-- START QUOTED PASSAGE --

I need structure. A plan, a goal, a deadline. Something. Some kind of carrot. There doesn’t have to be a huge reward involved or anything. It seems like if I decide I’m going to do something, then I do it. “It” just needs some concreteness about it. I mean, I did NaNoWriMo last November, all 50 thousand words of it. When I decided I was going to do the Sun Run, I didn’t miss a single training session from January – April. Etcetera. I have stick-to-it-iveness.

So, I’d like to structure this blog more like a column–which maybe is not properly bloggy, but if it gets me writing, so what–have a goal of writing a set number of words on a set day (or days) of the week on a set subject. My dilemma, what I’ve been mulling over, is what my focus should be. So far I’ve eliminated:
*law (other people do that much better than I ever could)
*writing about writing (save that for TC)
*posting fiction excerpts / writing about fiction projects (kills my momentum)
*random meanderings (zzzzz. I’d like there to be a point…)

A few ideas I haven’t yet tossed: a memoir-y type thing. This is something I’ve wanted to do, and getting bits & pieces down would help sort out the theme, I think. I do feel a bit squishy about doing something like that, but I suppose I have to get over myself at some point. Or I could trade squishy-ness for dullness and do something dry & intellectual with the links in my Bloglines clippings folder. And then there are the miscellania: books, running, food, TV, that sort of stuff. Hmm. So much fodder, so little time…

Done, done, done.

Ah, this is what you like to see when you log into the “view graduation application” section of the SSC:

Application Status Graduation Approved

Yes, folks, it’s true. Law school: complete. Yay, me!

Would you read your child’s diary?

I started tidying up this afternoon and ended up doing a major clean. Well, the place needed it. And my wrist needed a break from outlining. I was slathering it in A535 just to keep going. Even though the touchpad can be used ambidextrously (yay), the right one always ends up hurting more because the page up/down and arrow keys are on the R-hand side. Hmm. Not to mention enter and backspace and delete.

Would you read your child’s diary? I’ve thought about it quite a bit. Not that I have kids, but it’s one of those big moral dilemma questions. What I’ve come up with is that it’s not something I’d do as a matter of course “oh, my kid has a diary, therefore I will read it.” For one thing, I wouldn’t want to do it, and then pretend I hadn’t—give the kid a false sense of privacy. That’s just nasty. And so… basically you get one shot. You read it once, you tell him/her you read it and that’s it. The kid’s either a) going to stop writing; b) continue writing but fill the pages with fiction; c) find a better hiding place. You’ve also lost—or seriously damaged—your kid’s trust in you, because you’ve not invaded his/her privacy for any particular reason. And I don’t think “because I’m your parent and therefore I have the right to know everything you’re thinking” cuts it. Because you’re penalizing/punishing kids who write. The kid who doesn’t write doesn’t get the same treatment. The message the kid gets is not going to be “my parent is looking out for me.” It’s going to be “if I want to keep something private, I can’t write it down.” That said, if there was a reason to be concerned about the kid’s well-being, then perhaps diary-reading may be warranted. I wouldn’t rule it out. But I think the kid would have to have given me reason to be worried about him/her. It’s a line between temptation/curiosity and purpose/genuine concern. Save the one-shot diary read for when it’s really warranted. When the benefits outweigh the costs. If your kid is basically a good kid, I can’t help but think that more harm will be done by showing you don’t trust him/her. Like, why bother being good if no one believes I really am. If they think I’m bad, well, then I really will be bad. The other thing is… when does it stop? When do you no longer have even the theoretical right? I think part of the dilemma lies in that in the beginning parents have total control over their children—they’re dependent on them for everything. But by the time the child is writing their thoughts down in a diary, the parent has already lost a good chunk of their control, not necessarily externally—mom or dad is still in charge of when the kid can do what, but internally—the kid is thinking for him/herself. The diary may be the first manifestation of this. So there’s that realization: “my kid’s doing something I have no control over!” which has to be scary. But there it is. You can’t stop it. It happens.

-- END QUOTED PASSAGE --

◆ PROBLEM A: Copy the blog excerpt word for word from "Yes, folks, it’s" to "backspace and delete.".
◆ PROBLEM B: Pick up the blog excerpt after its final sentence and keep writing it.
The listing that comes next is from a separate source and has no connection to the blog excerpt.

-- START DATA LINES --

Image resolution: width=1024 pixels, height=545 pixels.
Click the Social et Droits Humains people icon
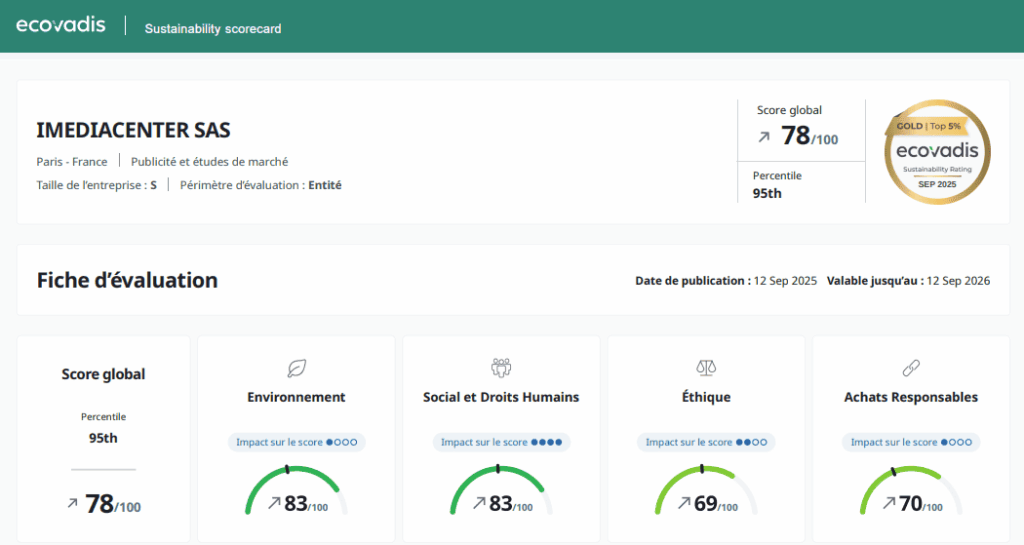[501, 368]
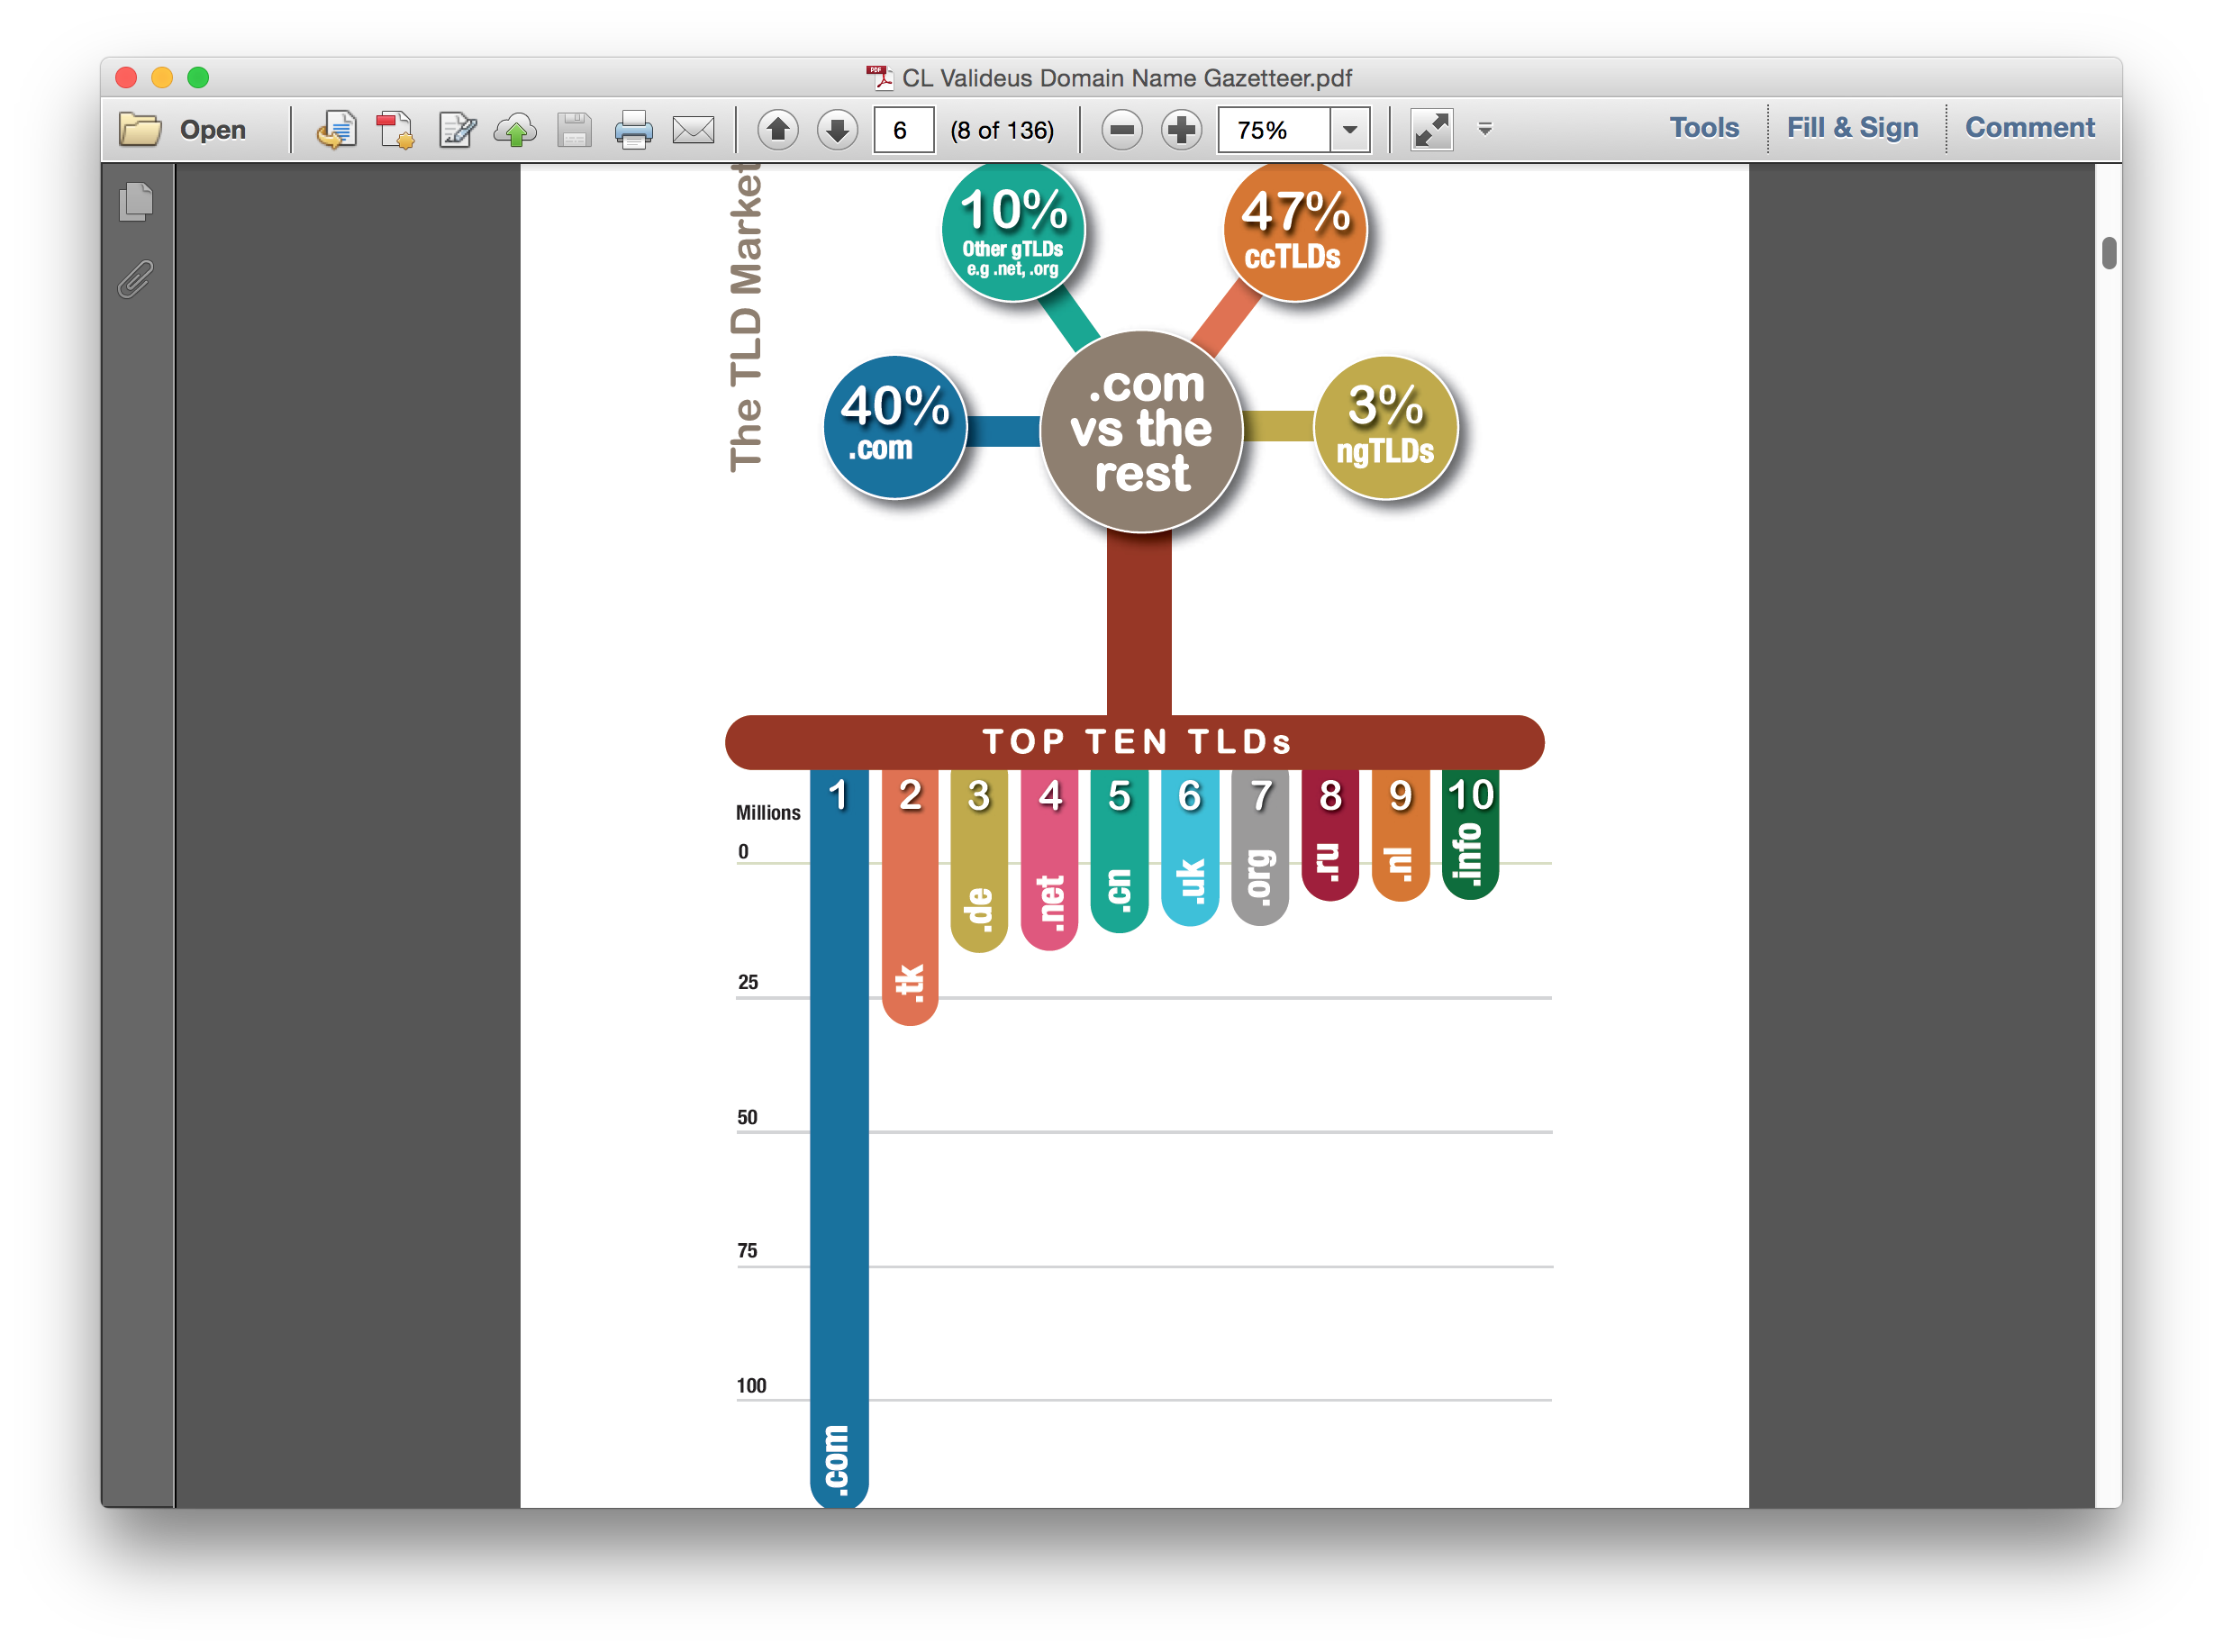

-- END DATA LINES --

◆ EXPECTED ANSWER A:
Yes, folks, it’s true. Law school: complete. Yay, me!

Would you read your child’s diary?

I started tidying up this afternoon and ended up doing a major clean. Well, the place needed it. And my wrist needed a break from outlining. I was slathering it in A535 just to keep going. Even though the touchpad can be used ambidextrously (yay), the right one always ends up hurting more because the page up/down and arrow keys are on the R-hand side. Hmm. Not to mention enter and backspace and delete.

◆ EXPECTED ANSWER B:
Of course, this may all be a moot point in the future with blogs and all. I think people tend to self-edit in online journals / diaries / blogs, though. Of course, I self-edited way back when in my paper journal I kept when I was teenager. I always wrote with the awareness that someone might read it. Even though I always buried it at the bottom of a drawer. But there was a lot of stuff I never wrote about back then. I spun stuff quite frequently too, to make it sound better or more exciting or whatever. I didn’t want anyone to read it; I would have been mortified. And it’s not that there was anything “bad” in it. I don’t buy the “a person who’s done nothing wrong has nothing to hide” argument either. I hadn’t done anything illegal or risque. In fact, most often my entries were about how my life was hopeless because it didn’t involve anything illegal or risque. It’s just that it was personal. It was something I had control over (think about it: diary or eating disorder?). It was my hell. And someone else reading about it wouldn’t have made it better. Especially my mom reading it wouldn’t have made it better because her teenagerhood was pretty much the exact opposite of mine. It’s part of the reason mine was so hard. It’s not her fault, but it just wouldn’t have made it better for her to say “I read your diary I feel your pain” because she didn’t. She may have felt pain but it wasn’t my particular brand of social outcast pain. So.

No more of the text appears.